WikiHow suggested that you start go kart racing when you're young, then compete in actual local races as you get older.
This is one article which teaches you how to become a NASCAR driver through a somewhat viable route. By slowly building up your racing portfolio, you will be able to learn the basics of racing. By entering a lot of races, you can get fans and also establish a name for yourself.
That being said, one thing that really stood out is that the article explained that you will need mechanical knowledge — and that you should also attend a NASCAR driving school if you want to go full pro in the stock car racing circuit.
Another article really emphasized the importance of networking when trying to break into NASCAR.
The WikiHow talked about the "slow and steady" part, but Motorsport took another route. Along with emphasizing time on the track, they also pointed out that it takes a certain type of personality to be a NASCAR driver.
After all, NASCAR drivers don't only have to be good on a track; they also have to be charismatic enough to pull fans and also get sponsors. No sponsorships means no track time — and a failed career as a NASCAR driver.
Part of learning how to become a NASCAR driver, therefore, is learning how to get sponsors, fans, and attention on your side. If you can't network and find a way to get into the track, you won't be able to make it in.

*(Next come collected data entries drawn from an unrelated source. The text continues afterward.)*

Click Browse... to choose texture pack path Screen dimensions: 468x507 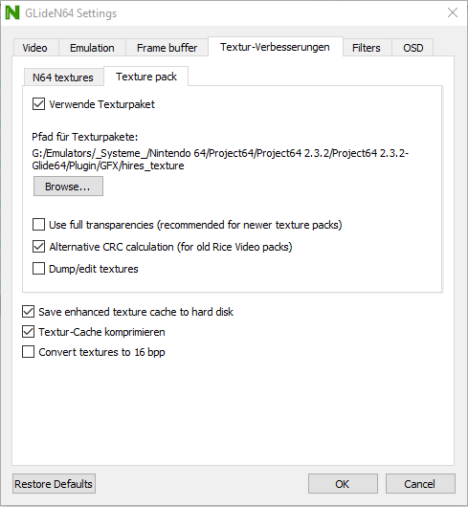click(x=68, y=187)
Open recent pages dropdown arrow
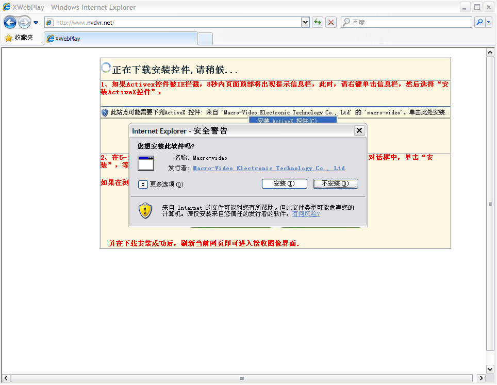Screen dimensions: 497x385 [36, 23]
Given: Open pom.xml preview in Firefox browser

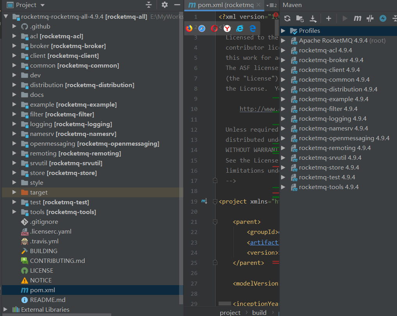Looking at the screenshot, I should [189, 28].
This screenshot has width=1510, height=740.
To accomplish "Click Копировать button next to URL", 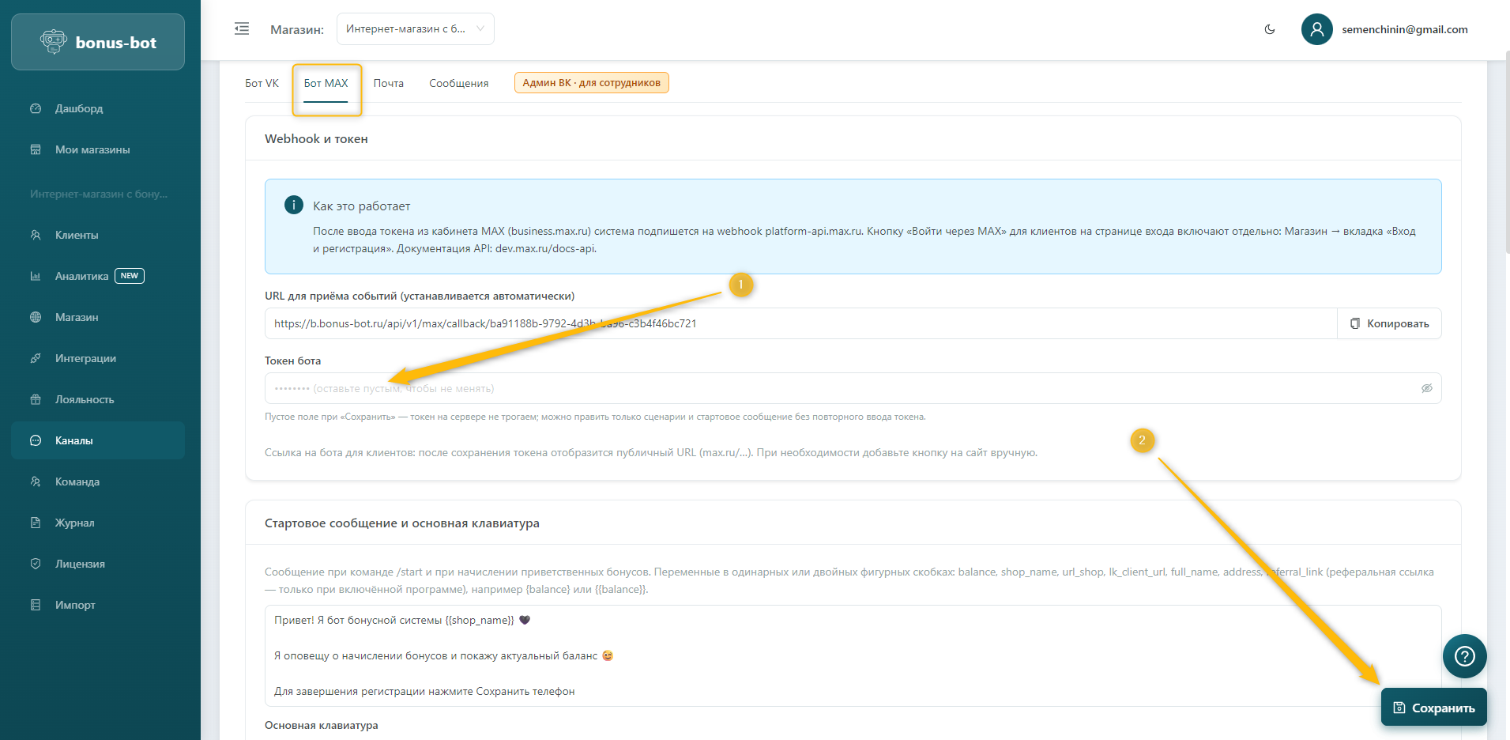I will click(x=1389, y=323).
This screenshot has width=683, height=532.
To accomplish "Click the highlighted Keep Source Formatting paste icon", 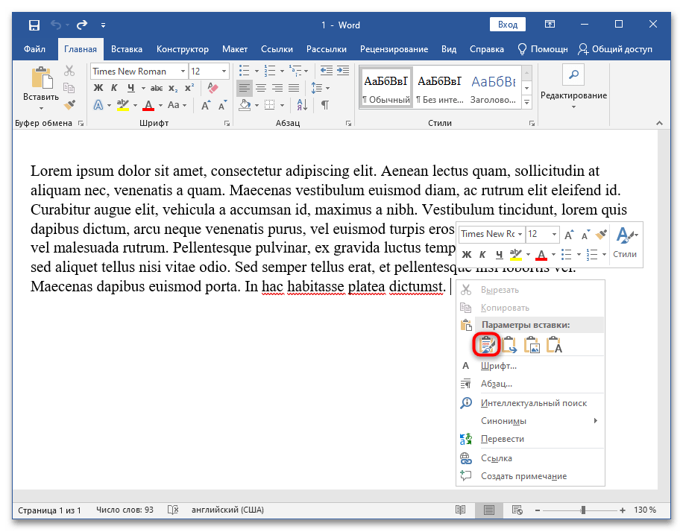I will pyautogui.click(x=486, y=344).
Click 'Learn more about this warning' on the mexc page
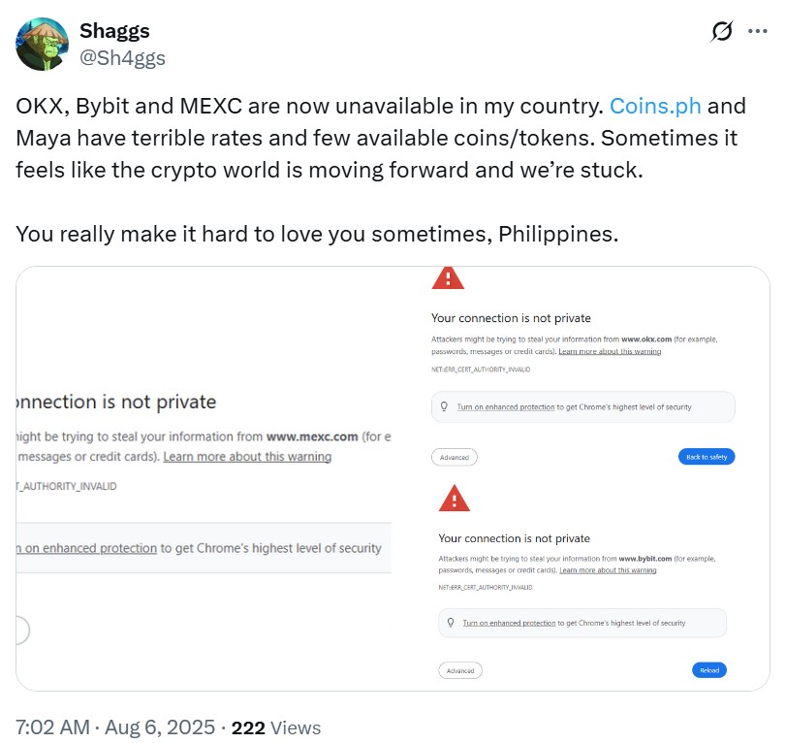The image size is (786, 743). (x=246, y=456)
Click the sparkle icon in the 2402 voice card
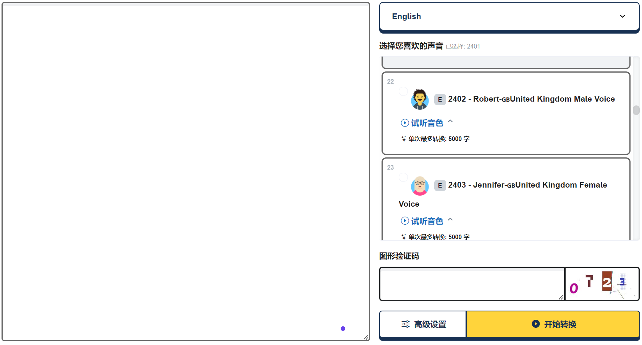 tap(403, 139)
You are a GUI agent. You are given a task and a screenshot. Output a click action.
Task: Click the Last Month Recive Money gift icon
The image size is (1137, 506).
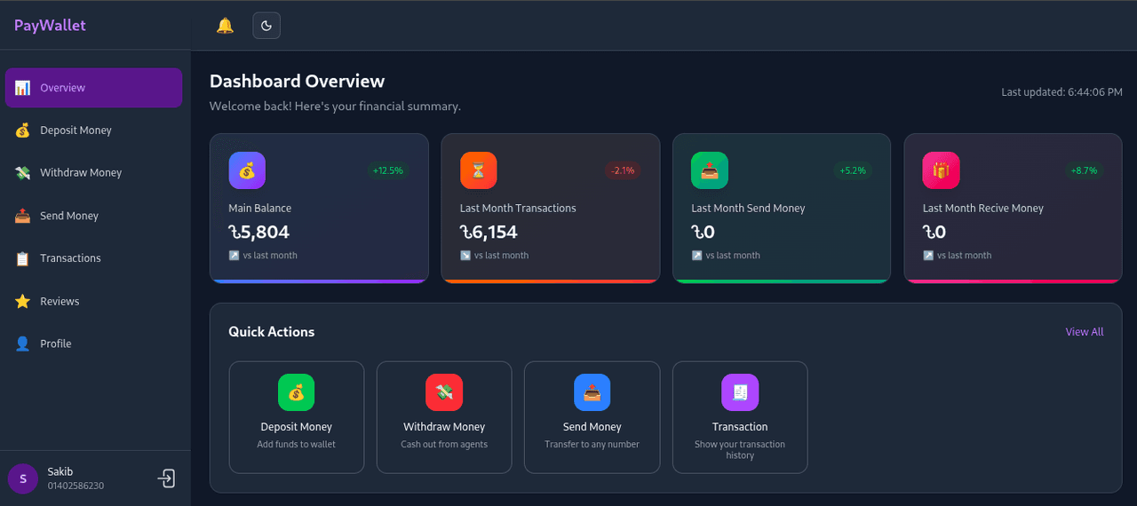click(x=941, y=170)
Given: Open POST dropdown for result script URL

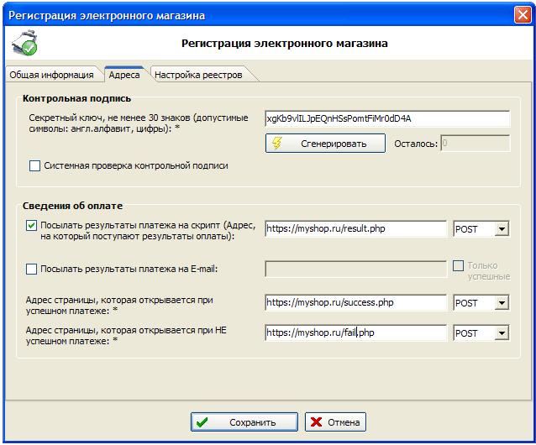Looking at the screenshot, I should pos(502,229).
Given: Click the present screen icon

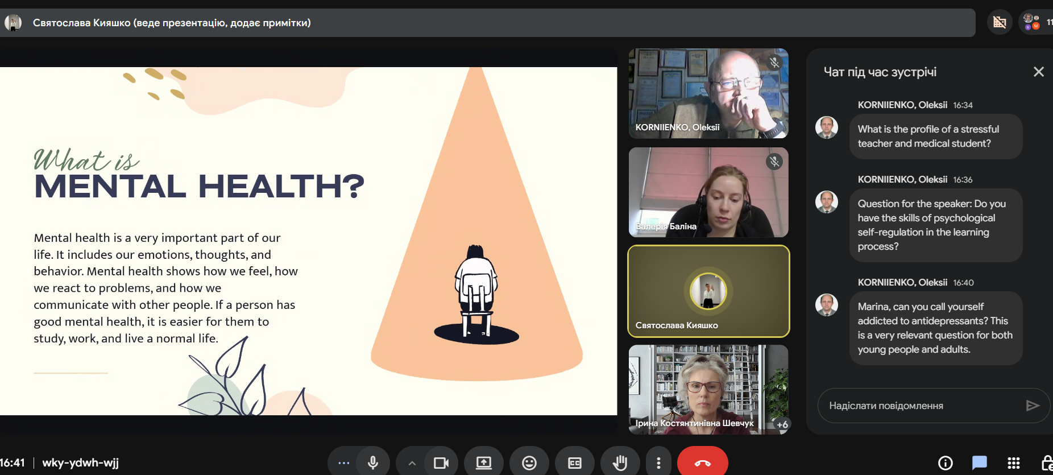Looking at the screenshot, I should click(484, 463).
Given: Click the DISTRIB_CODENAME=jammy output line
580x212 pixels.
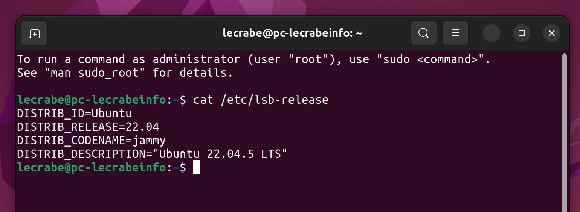Looking at the screenshot, I should [92, 141].
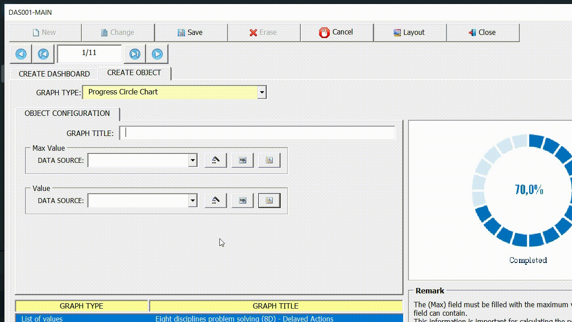
Task: Select the Eight disciplines problem solving row
Action: (244, 318)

90 percent of getting into the world of professional racing is being able to afford the cars and learning who to talk to in order to get on the track. Thankfully, being able to get your foot in the door is probably doable as long as you can get in touch with the pit crew at a local track.
That being said, every guide emphasized that NASCAR drivers are anything but poor and stupid. They're wealthy, well-mannered, and have the business acumen necessary to keep them on the NASCAR track — and that's admirable.
Lastly, schooling is strongly recommended.
While college isn't necessary for success in the NASCAR world, almost every guide mentioned that getting some knowledge about race car driving and car stats is pretty crucial. Many also strongly suggested attending a professional driving school, a NASCAR driving course, or a stunt driving school.
When you graduate from a NASCAR course, it's likely that you will have more proof that you're a good enough driver to be able to hit the official tracks. Moreover, you might also meet someone who will tell you how to become a NASCAR driver through these courses, too.
So yes, education might play a bigger factor than you'd have expected here. And, that means that Cartman probably would never have made it to NASCAR as an adult in real life.